DATA FOR ANALYSIS
------

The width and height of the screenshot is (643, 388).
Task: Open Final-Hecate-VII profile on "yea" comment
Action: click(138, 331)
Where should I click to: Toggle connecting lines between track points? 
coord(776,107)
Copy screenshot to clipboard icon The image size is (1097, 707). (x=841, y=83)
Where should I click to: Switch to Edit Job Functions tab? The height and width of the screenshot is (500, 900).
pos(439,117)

------

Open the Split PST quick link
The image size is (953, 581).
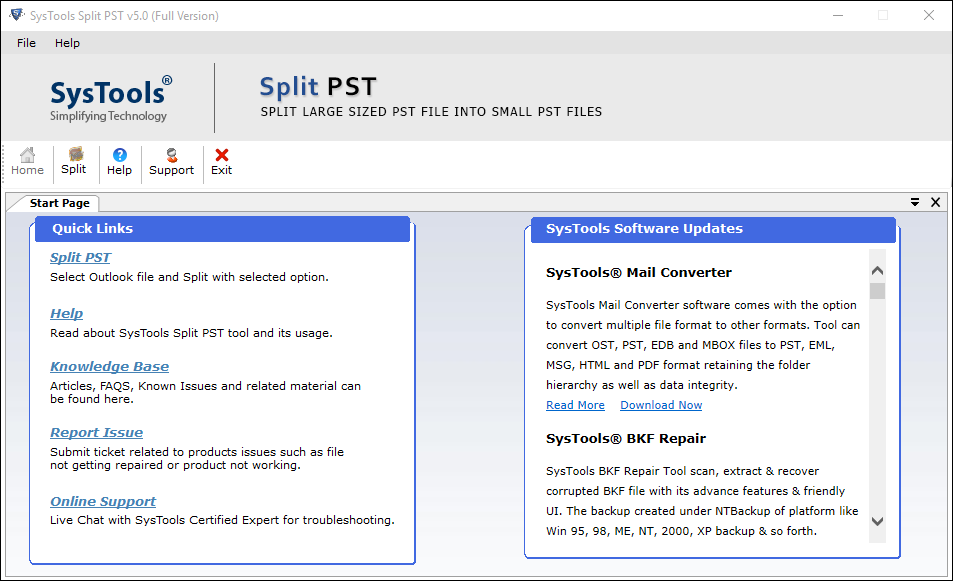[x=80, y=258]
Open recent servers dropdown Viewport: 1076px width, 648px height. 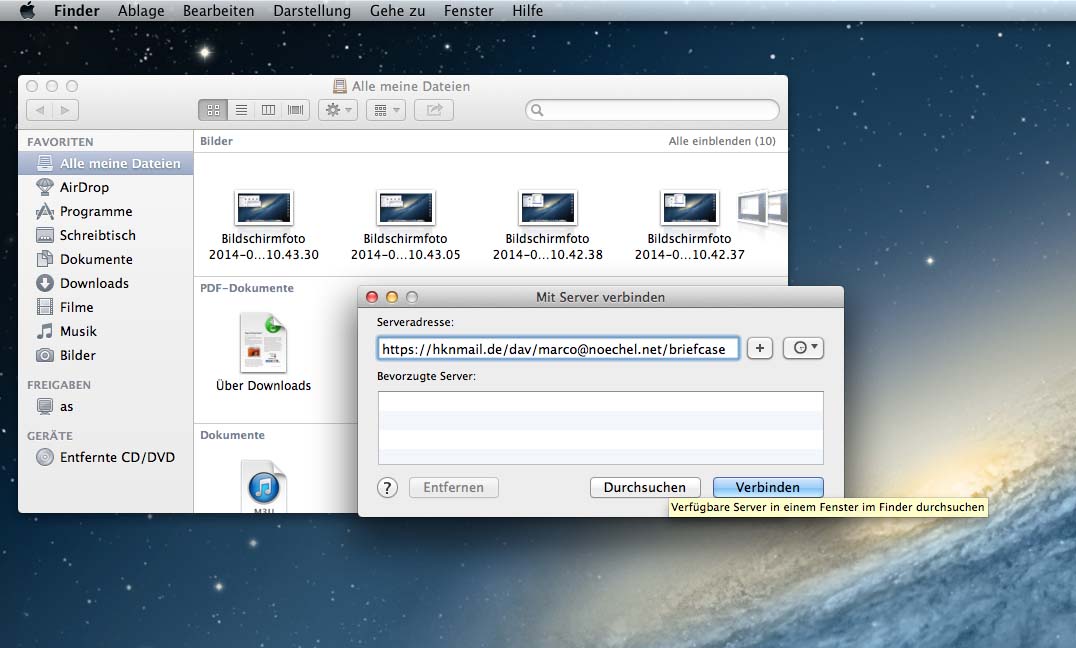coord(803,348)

------

PROBLEM REQUIREMENTS
In the data above, retype exactly and only the lines between the one holding "Where should I click to: Toggle" and the one holding "Copy screenshot to", inclusive.

OUTPUT OF THE TASK
Where should I click to: Toggle connecting lines between track points? 
coord(776,107)
Copy screenshot to clipboard icon The image size is (1097, 707). (x=841, y=83)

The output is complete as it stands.